→ **INSTRUÇÃO A**
Copie, do texto sobre o assalto na entrada do shopping, o trecho que vai de "O caso em questão, contudo, possuía" até "agravamento desse risco.".

O primeiro ponto a se destacar desse julgamento é a fundamentação do acórdão, conduzida pelo voto da relatora, ministra Nancy Andrighi, buscou enquadrar a decisão em uma narrativa coerente com outros julgamentos daquele tribunal, nos quais se definiu que o nexo de imputação contra o estabelecimento comercial estaria relacionado à legítima expectativa de segurança criada no consumidor que visita o shopping, pela presença de cancelas, aparatos de monitoramento e controle de pessoas, câmeras etc., a qual veio a ser frustrada com a prática criminosa. Por isso, um assalto violento, com uso de arma de fogo, embora caracterize, em princípio, um evento fortuito e alheio ao serviço prestado, ainda assim teria com este uma relação causal, inscrita no risco “inerente” assumido pelo empresário, o que se convencionou chamar de “fortuito interno”.

O caso em questão, contudo, possuía um detalhe: o assalto ocorrera antes de a vítima adentrar o estabelecimento. Curiosamente, para contornar essa dificuldade, apontou-se para um culpado insuspeito: as cancelas de entrada do estacionamento. Essas barreiras artificiais, normalmente associadas à sensação de segurança dos consumidores, tornaram-se facilitadoras do crime, pois obrigam o usuário que está de fora a parar o seu veículo antes de acessar as dependências do shopping, tornando-o alvo fácil de criminosos à espreita. Como estão ali por mero interesse econômico e conveniência do fornecedor, este deve responder pelo agravamento desse risco.

Embora, na superfície, esse julgado seja uma continuidade da construção

jurisprudencial do STJ sobre o dever de segurança de estabelecimentos comerciais “na área de prestação do serviço”, na verdade, a conclusão a que chegou o tribunal revela uma certa incoerência em seus padrões de julgamento. Causa surpresa, por exemplo, que o tribunal não deu muita importância a dois fatos particulares do processo:

a) a vítima, no caso, não era bem um consumidor do shopping, mas estava ali a trabalho, e se dirigia a uma sala comercial existente dentro do complexo empresarial do empreendimento;

b) ela chegava ao estabelecimento, e não saía. Sem ignorar os limites cognitivos de um recurso especial, ou a complacência com que se costuma caracterizar as relações e os acidentes de consumo, esses fatores deveriam, em princípio, informar a construção concreta do nexo causal.

→ **CONTEÚDO DOS REGISTROS**
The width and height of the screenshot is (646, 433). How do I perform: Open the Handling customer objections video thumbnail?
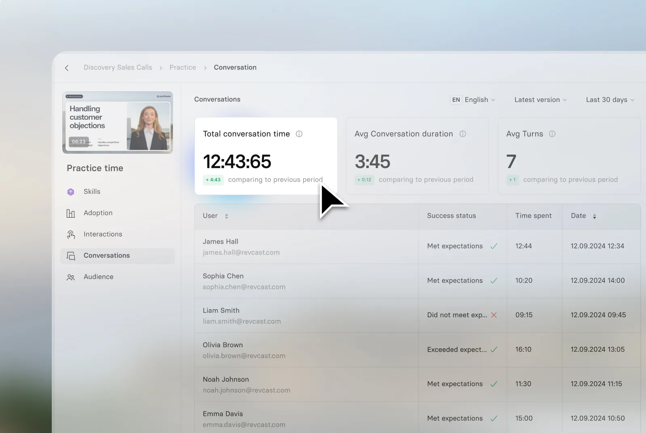pos(118,123)
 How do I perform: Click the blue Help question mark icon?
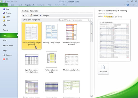[128, 5]
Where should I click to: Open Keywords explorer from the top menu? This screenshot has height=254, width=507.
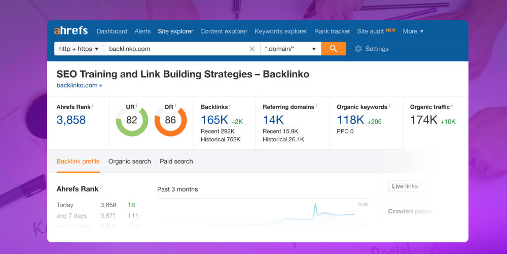pyautogui.click(x=281, y=31)
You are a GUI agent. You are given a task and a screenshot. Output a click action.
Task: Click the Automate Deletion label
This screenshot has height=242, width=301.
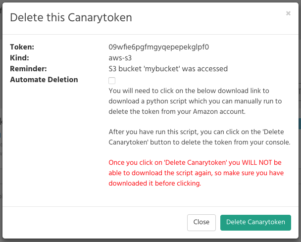(x=44, y=80)
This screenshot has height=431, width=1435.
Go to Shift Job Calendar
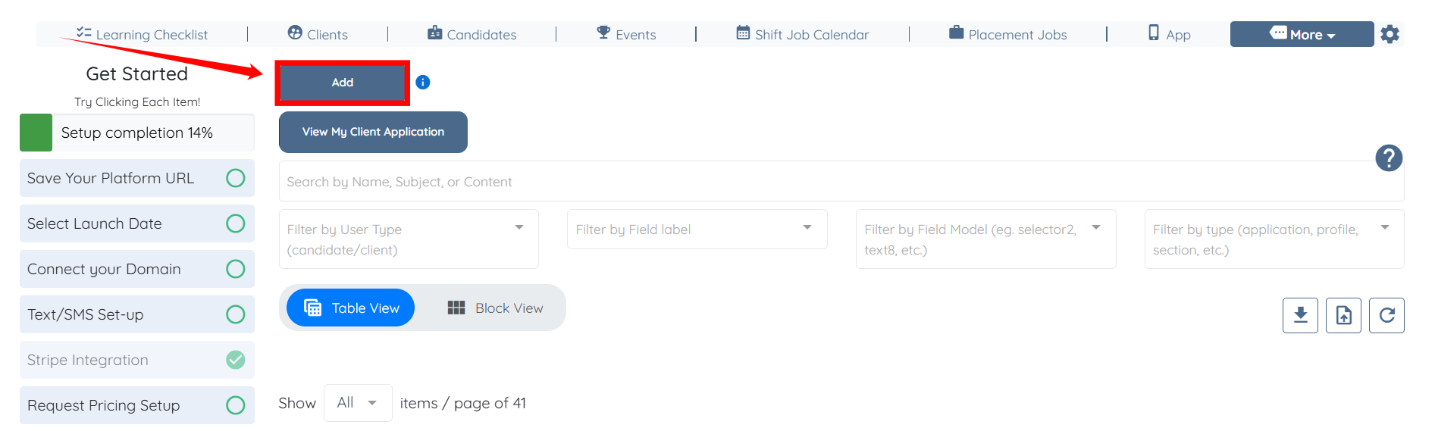point(803,34)
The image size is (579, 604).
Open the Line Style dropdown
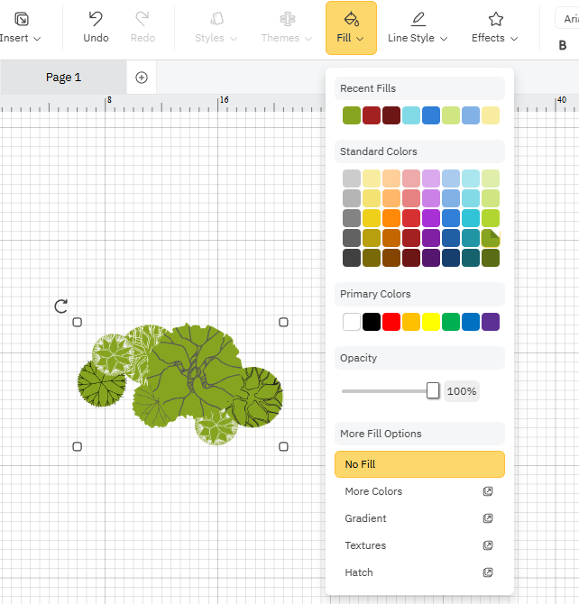(417, 38)
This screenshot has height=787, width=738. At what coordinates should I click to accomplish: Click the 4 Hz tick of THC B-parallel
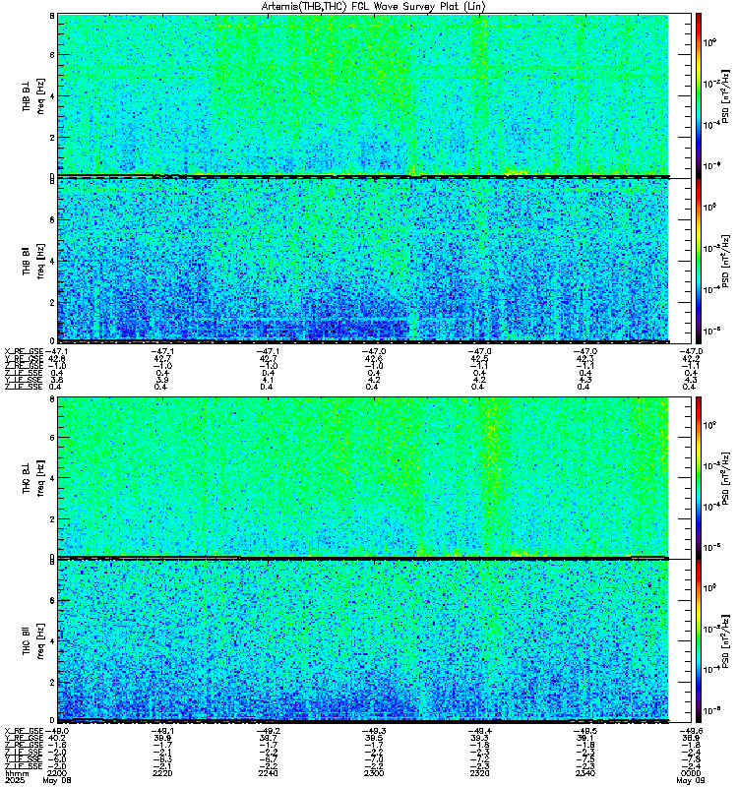point(52,641)
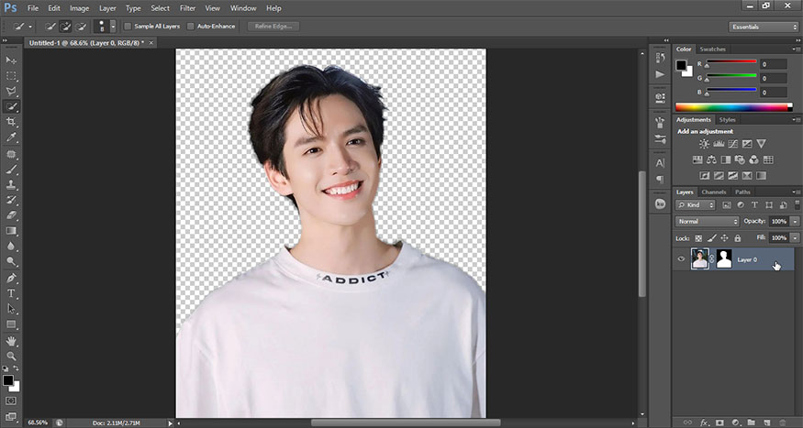Click the Brightness/Contrast adjustment icon

tap(704, 144)
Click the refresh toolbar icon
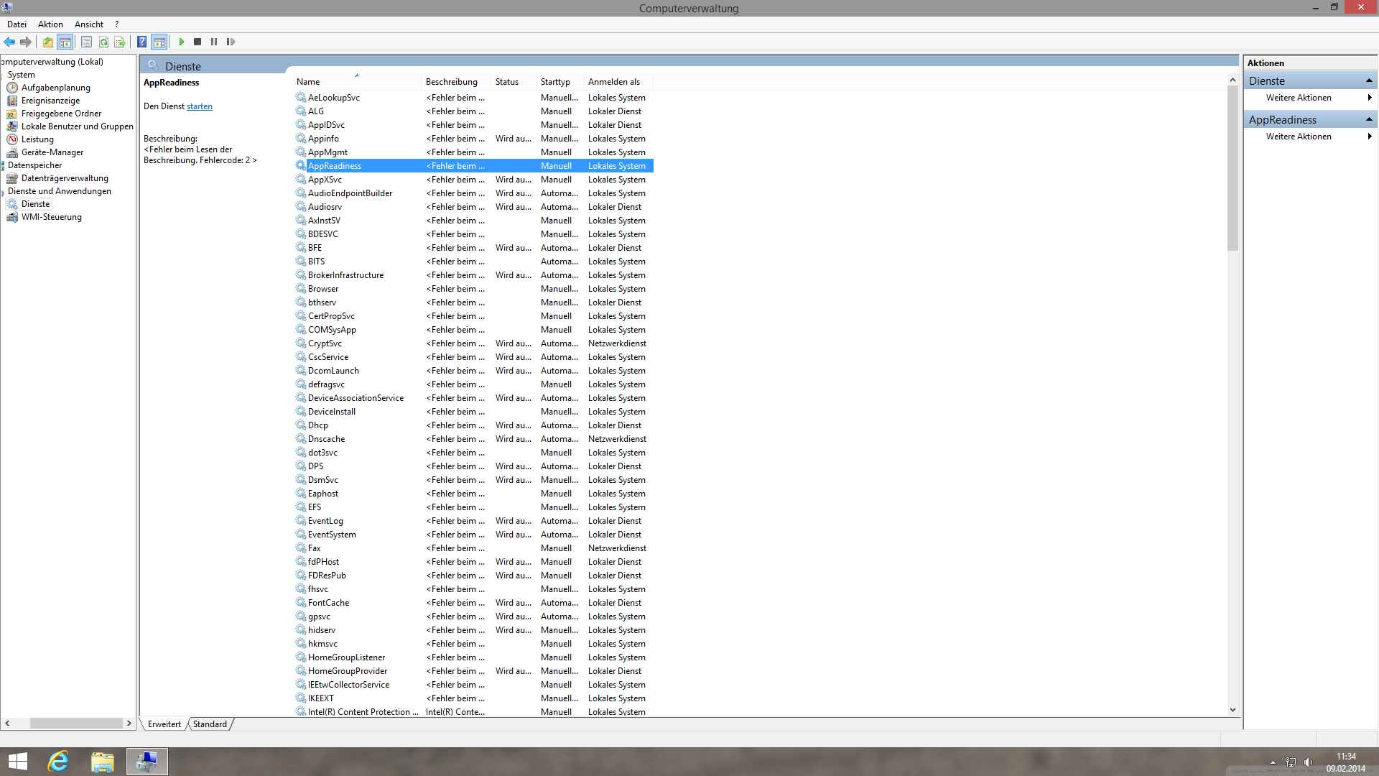Image resolution: width=1379 pixels, height=776 pixels. (103, 42)
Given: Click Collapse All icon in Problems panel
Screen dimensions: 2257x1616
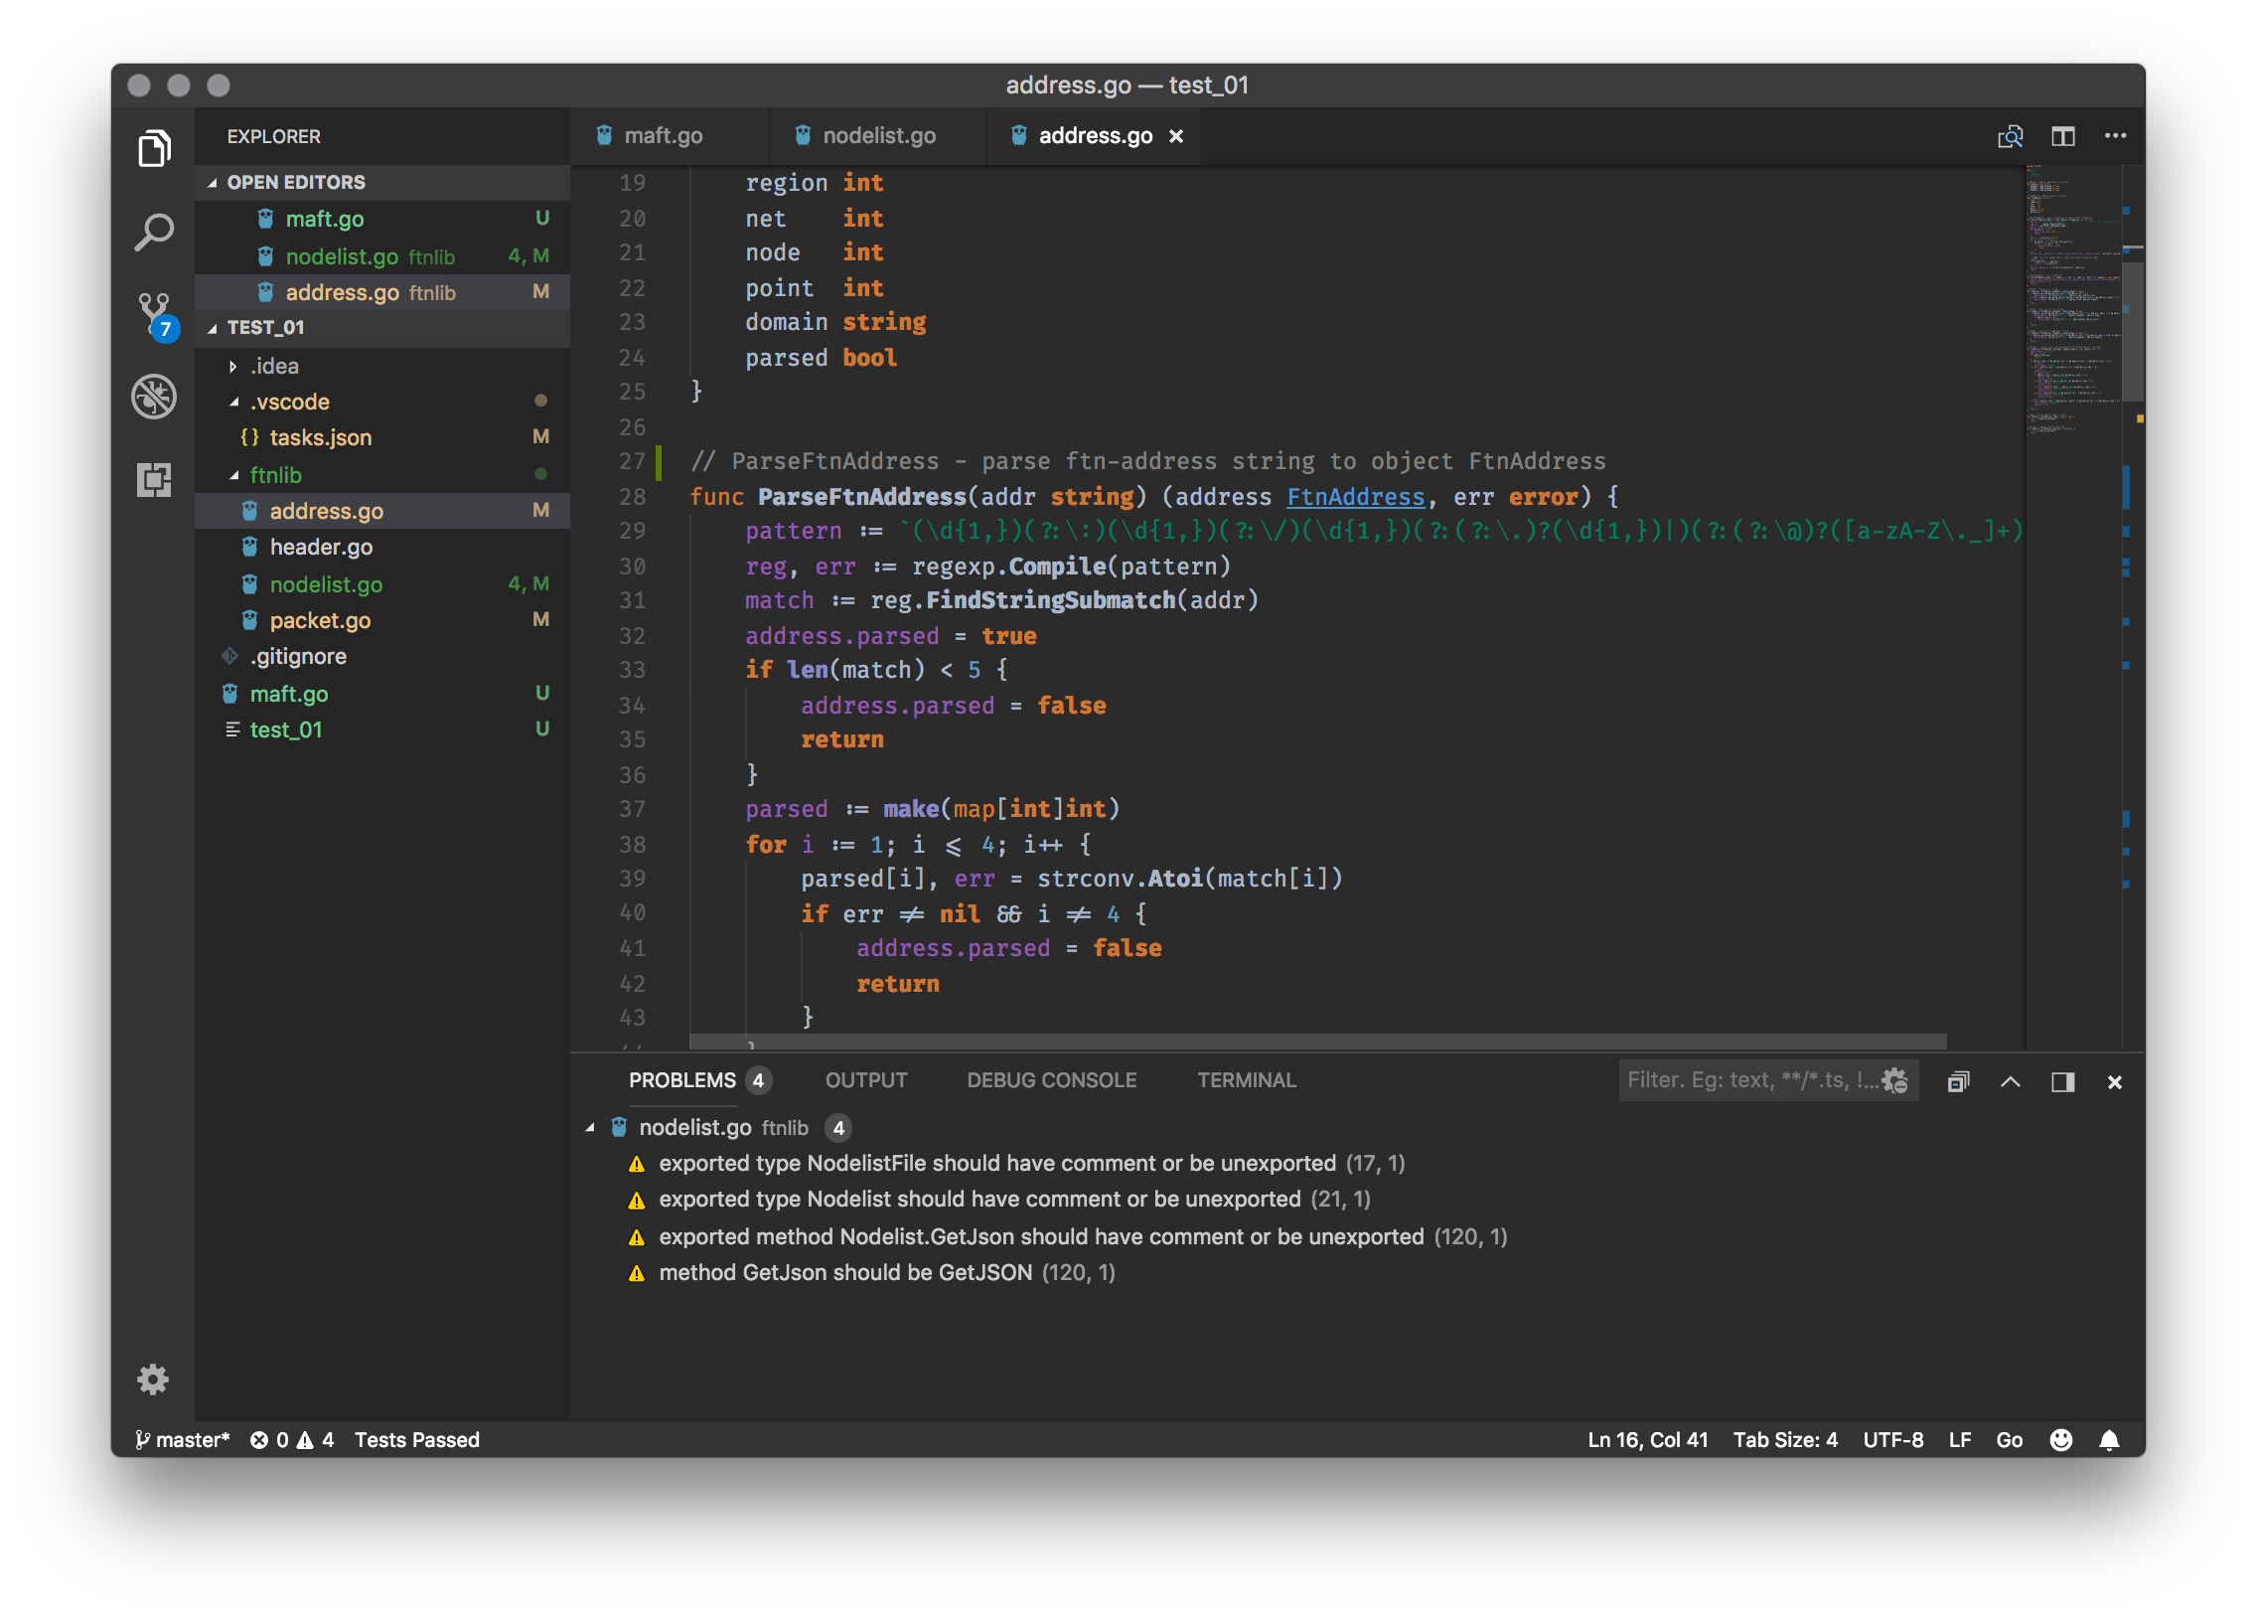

→ **INSTRUÇÃO B**
Reescreva todos os registros trocando "screenshot" por "screen capture" e mantendo o resto inalterado. Não inclua as imagens na resposta.

→ **RESOLUÇÃO A**
O caso em questão, contudo, possuía um detalhe: o assalto ocorrera antes de a vítima adentrar o estabelecimento. Curiosamente, para contornar essa dificuldade, apontou-se para um culpado insuspeito: as cancelas de entrada do estacionamento. Essas barreiras artificiais, normalmente associadas à sensação de segurança dos consumidores, tornaram-se facilitadoras do crime, pois obrigam o usuário que está de fora a parar o seu veículo antes de acessar as dependências do shopping, tornando-o alvo fácil de criminosos à espreita. Como estão ali por mero interesse econômico e conveniência do fornecedor, este deve responder pelo agravamento desse risco.

→ **RESOLUÇÃO B**
The width and height of the screen capture is (646, 433). How do I perform: Open the Handling customer objections video thumbnail?
pos(118,123)
 How do I perform: Click the blue Help question mark icon?
[128, 5]
Where should I click to: Open Keywords explorer from the top menu? This screen capture has height=254, width=507.
pyautogui.click(x=281, y=31)
You are a GUI agent. You are given a task and a screen capture. Output a click action.
Task: Click the Automate Deletion label
This screen capture has height=242, width=301.
(x=44, y=80)
This screen capture has height=431, width=1435.
Go to Shift Job Calendar
point(803,34)
The image size is (579, 604).
Open the Line Style dropdown
(417, 38)
This screen capture has height=787, width=738. At what coordinates should I click to accomplish: Click the 4 Hz tick of THC B-parallel
point(52,641)
Click the Brightness/Contrast adjustment icon

tap(704, 144)
Click the refresh toolbar icon
Image resolution: width=1379 pixels, height=776 pixels. (103, 42)
Given: Click Collapse All icon in Problems panel
Screen dimensions: 2257x1616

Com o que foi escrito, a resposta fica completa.